The “backpack survivalist” is a person who plans on leaving their home either ahead of a disaster or during the disaster, depending on the situation. The Survivalist, with their Bug Out Bag and family in tow, will head to some parcel of wilderness. Usually the plans include using national forest land as the retreat, areas close to large lakes where camp grounds already exist or maybe even public hunting land. When discussing these plans in detail with other survivalist, usually, exact details have not been thought out.
Example of a bug out plan: A few years ago one survivalist was talking about his plans, which included driving about 14 – 18 hours (normal drive time), across two states in order to reach a large US national park. Exact details such as refueling stops, rest areas and actual camping grounds had not been planned out. The story sounded more like a mix between the Boy Scouts and a Rambo movie.
The survivalist plans for a bug out usually goes something like this:
1. If there is a traffic jam I can just drive around it by using the ditch or grassy median.
2. Survivalsit try to buy a 4-wheel drive so they can go off road where other types of cars and light trucks can not.
3. The motorcycle is a common consideration for the survivalist. As the motorcycle gets good gas mileage and can zip through traffic jams.
4. Sometimes the survivalist will have a cache of goods left with friends and family along the planned route.
5. Some survivalist even go as far as to bury items along the planned routes. The cache is usually next to a tree, or some other land mark. The caches are usually heavy duty PVC pipe or some type of air tight container.
6. Most survivalist that use the “Bug Out Bag” plan intend on traveling very light, with at least 3 days worth of supplies for each person.
7. If there is a need for more supplies during the Bug Out, the survivalist can dig up some of the buried caches along the route.
The fallacy of these plans are – the typical backpack survivalist does not have a place to go once they and their family have “Bugged Out.” There are usually hopes of finding lodging, a camping ground or some wilderness area where the survivalist and their family can stay until the disaster has passed.
The very concept of “living in the woods” is flawed. Even though early man was a hunter-gatherer, the landscape has changed. Wild plants do not grow in numbers great enough to support a newly founded village. Season is very important, early man would smoke and dry meat for most of the summer to have during the winter. If a family were to just show up in a wilderness area and hope to “survive” – its highly doubtful the plan would last. After starving for a few days, a few days with no wild game brought in for food, bad weather setting in, rain, sleet, snow, boredom, wondering about friends and family members, running out of toilet paper, sickness, missing a hot shower, bath and a normal toilet – there will be a demand from most members of the group to return to normal life.
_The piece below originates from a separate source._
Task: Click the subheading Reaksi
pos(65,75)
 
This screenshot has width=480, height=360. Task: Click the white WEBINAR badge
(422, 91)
Once a family leaves their home and does not have a place to go, they are called refugees. Most refugees will be sleeping in shelters set up by local churches, the red cross, the salvation army or some other organization. That is just the way it is, refugees depend on the charity of others. The refugees that do not sleep in shelters will be sleeping in their cars or trucks.
The best plan a survivalist can have, is to have a “real” plan. This means that the family has a real place to go – such as a friend or family members house. The routes have already been planned and driven. The rest areas, refueling stations and places to buy food (survivalist should bring their own food) should already be plotted, noted and known ahead of time.